Over 50 Children from across state suffering from rare diseases gathered in city today to participate in a rare disease awareness program. The event was organized by the Lysosomal Storage Disorder Support Society (LSDSS). The aim was to create more awareness the public about among rare diseases and seek financial support from the government for the treatment of these debilitating genetic disorders.

The program witnessed a gathering of doctors and young children suffering from extremely rare type of genetic disorders such as Gaucher, MPS, Fabry and Pompe. The treatment of these very serious health conditions has become available with advancements in medical science, but is beyond the paying capacity of most patients. The hope for a better tomorrow triggered tremendous enthusiasm among the children at the event, as singer Shaan came forward to support and motivate the patients suffering from LSDs.

Patients suffering from Lysosomal storage Disorders (LSDs) are very few in number in India because of the rarity of these diseases. Dr Priya Kishnani, professor of Pediatrics, Division of Medical Genetics, Duke University said, " Patients suffering from Lysosomal storage Disorders (LSDs) are few in number (1 in 5000-7700) therefore their families have to face many hurdles in locating appropriate healthcare facilities and support centers that can provide them proper treatment and care. The treatment of some of these serious conditions has now become available with advancements in medical science but is beyond the paying capacity of most patients."

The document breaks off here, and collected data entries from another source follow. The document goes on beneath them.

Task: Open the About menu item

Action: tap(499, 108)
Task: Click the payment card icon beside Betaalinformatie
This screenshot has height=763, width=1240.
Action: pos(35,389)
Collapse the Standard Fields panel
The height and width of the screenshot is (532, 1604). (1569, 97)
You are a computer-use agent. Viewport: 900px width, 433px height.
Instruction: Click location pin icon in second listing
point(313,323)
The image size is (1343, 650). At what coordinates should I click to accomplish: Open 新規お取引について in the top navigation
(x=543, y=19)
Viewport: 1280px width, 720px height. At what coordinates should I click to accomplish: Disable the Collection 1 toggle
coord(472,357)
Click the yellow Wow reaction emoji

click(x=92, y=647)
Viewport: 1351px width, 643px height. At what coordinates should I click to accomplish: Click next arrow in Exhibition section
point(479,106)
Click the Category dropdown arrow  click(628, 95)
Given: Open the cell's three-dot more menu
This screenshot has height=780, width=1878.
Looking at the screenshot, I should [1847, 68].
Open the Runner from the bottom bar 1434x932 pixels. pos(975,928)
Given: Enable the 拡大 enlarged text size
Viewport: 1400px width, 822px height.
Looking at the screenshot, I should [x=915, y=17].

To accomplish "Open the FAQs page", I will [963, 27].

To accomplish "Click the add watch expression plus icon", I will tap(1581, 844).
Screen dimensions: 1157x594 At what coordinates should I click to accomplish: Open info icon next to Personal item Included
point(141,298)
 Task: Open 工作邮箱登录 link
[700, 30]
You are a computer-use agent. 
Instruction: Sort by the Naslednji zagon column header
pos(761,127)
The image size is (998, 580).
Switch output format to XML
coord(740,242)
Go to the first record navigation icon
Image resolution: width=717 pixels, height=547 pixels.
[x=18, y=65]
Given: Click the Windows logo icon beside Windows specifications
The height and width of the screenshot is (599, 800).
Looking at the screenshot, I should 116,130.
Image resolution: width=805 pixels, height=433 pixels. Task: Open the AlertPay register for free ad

Lysosomal storage disorders (LSD) are a group of over 45 rare genetic disorders that occur due to the deficiency of specific enzymes in special compartments (lysosomes) of cells. LSDs occur in about one in 5,000 live births. A majority of LSDs are managed through supportive care measures that are disease-specific. However, six of the LSDs can now be treated through Enzyme Replacement Therapies (ERTs). India currently has about 300-400 patients who have been diagnosed with treatable LSDs.

Appealing to the state government of Maharashtra, Manjit Singh, president, Lysosomal Storage Disorders Support Society, said, "As treatment of these diseases is very expensive, it is beyond the reach of most of the LSD patients. Only government support can save these people and help them lead a better and close to normal life. The need of the hour is a government scheme to provide free treatment for patients with rare disorders. They are very few in number and it is the duty of the state to provide treatment for them."